* WORK TO BE COMPLETED
Count how many of the lines below contain the string "height", with case counting, and give only the number.
━━ SUPPLIED RECORDS
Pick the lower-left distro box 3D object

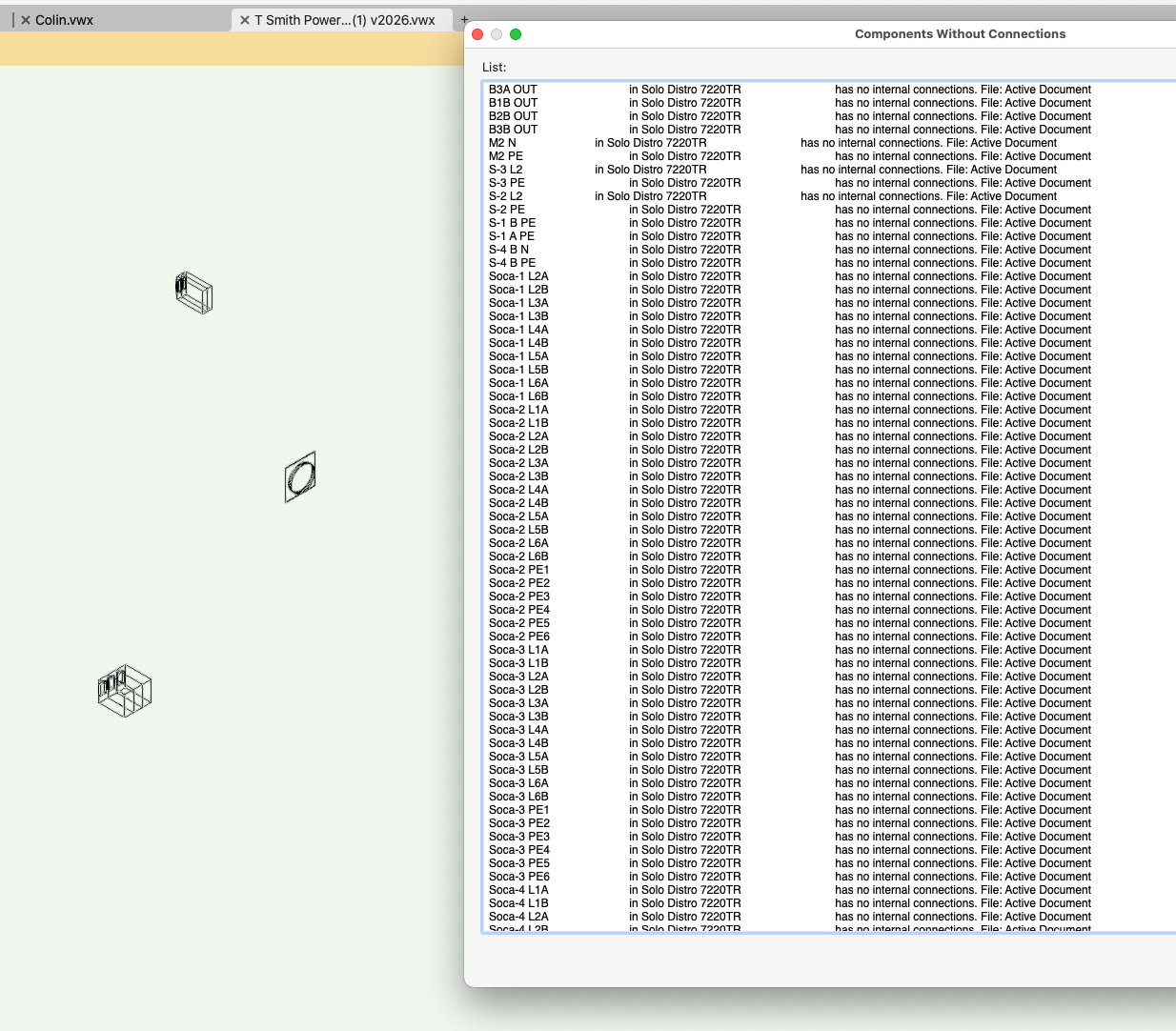pos(125,691)
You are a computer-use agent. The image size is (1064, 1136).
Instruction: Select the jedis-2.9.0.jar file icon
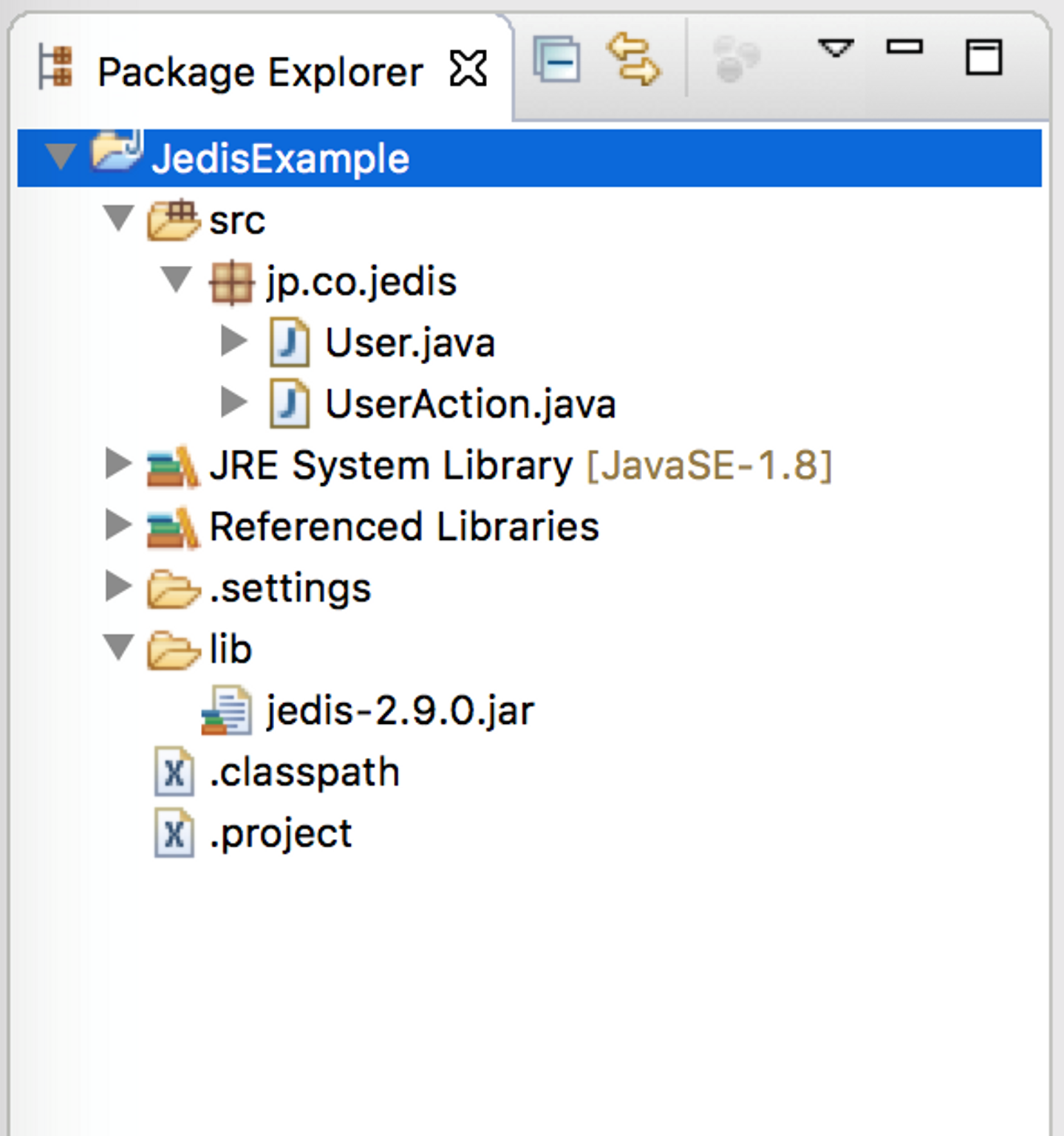click(227, 711)
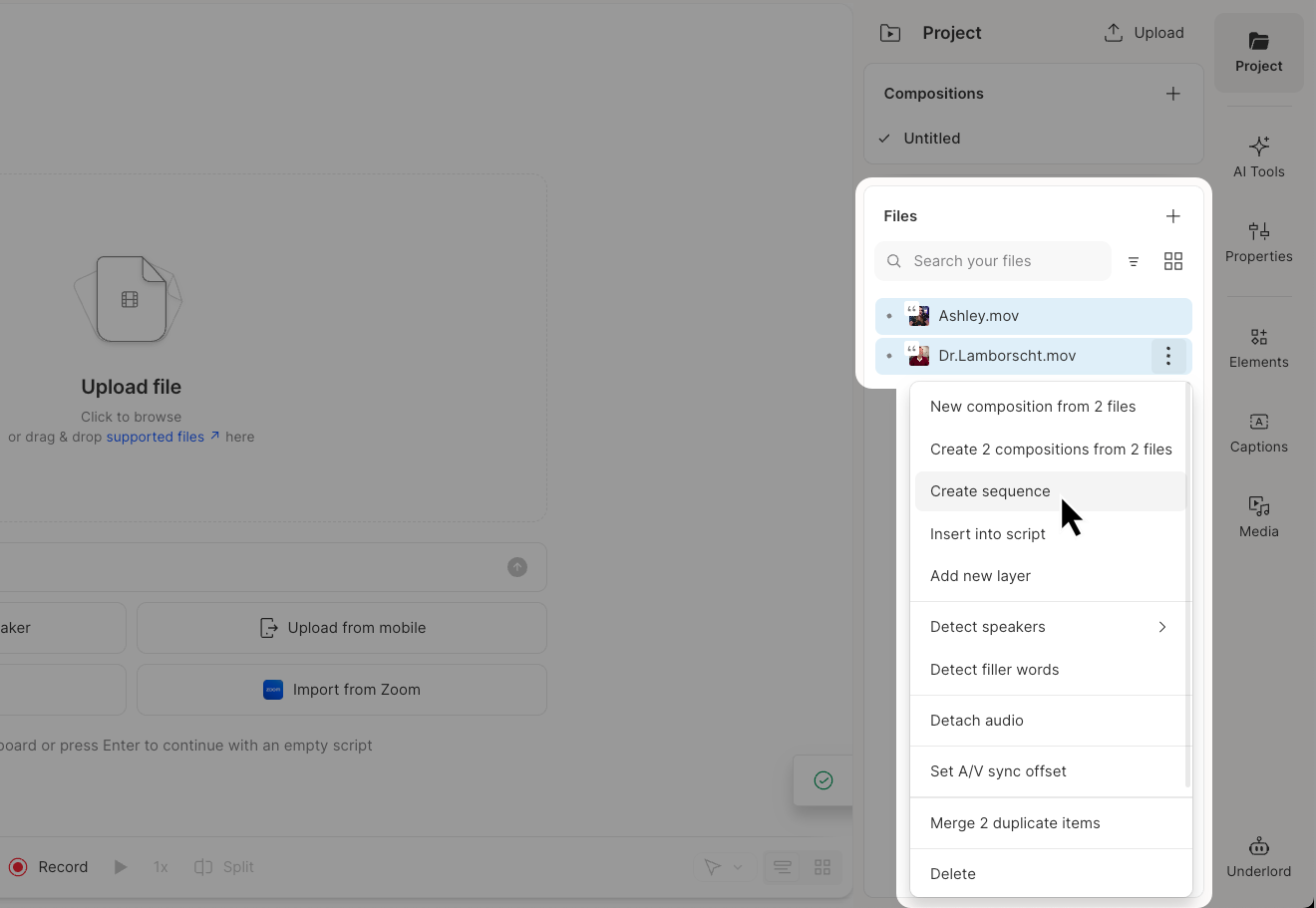Open Dr.Lamborscht.mov options menu
The width and height of the screenshot is (1316, 908).
point(1167,356)
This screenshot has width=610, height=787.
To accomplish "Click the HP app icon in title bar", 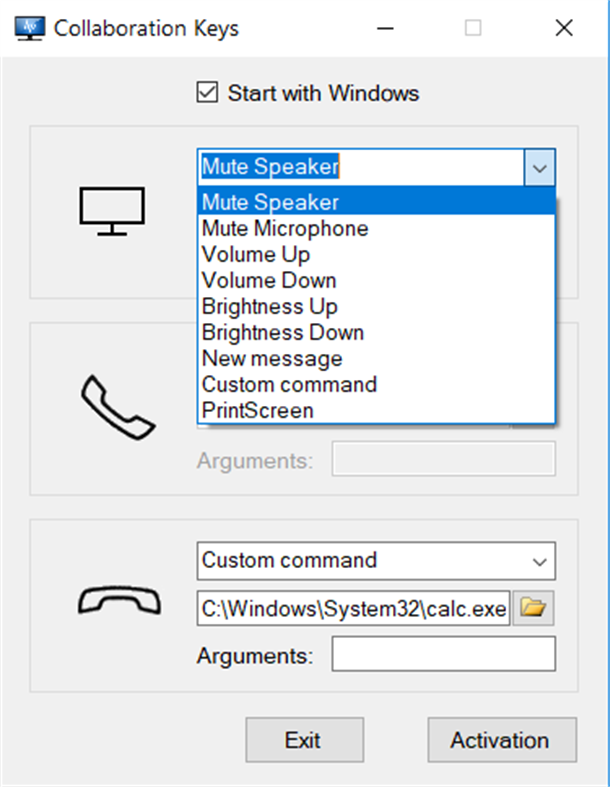I will [31, 28].
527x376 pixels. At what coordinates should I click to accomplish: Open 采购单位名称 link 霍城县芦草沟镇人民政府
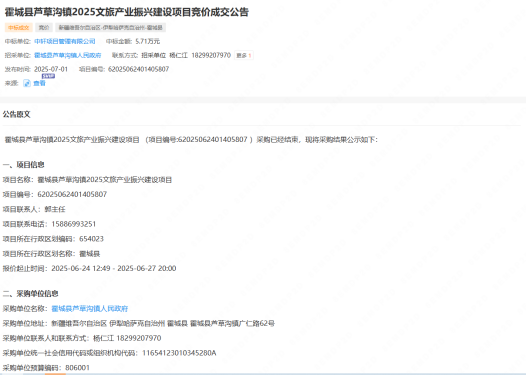[x=90, y=308]
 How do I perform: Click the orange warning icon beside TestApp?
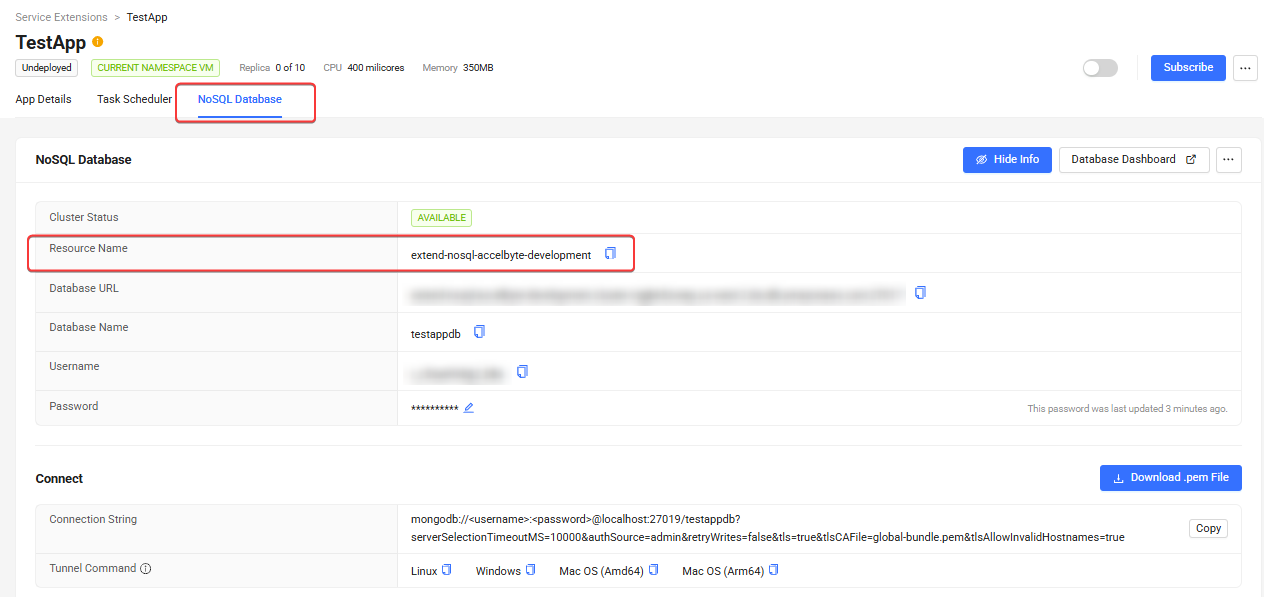click(x=98, y=42)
━━━━
* TASK SOLUTION
2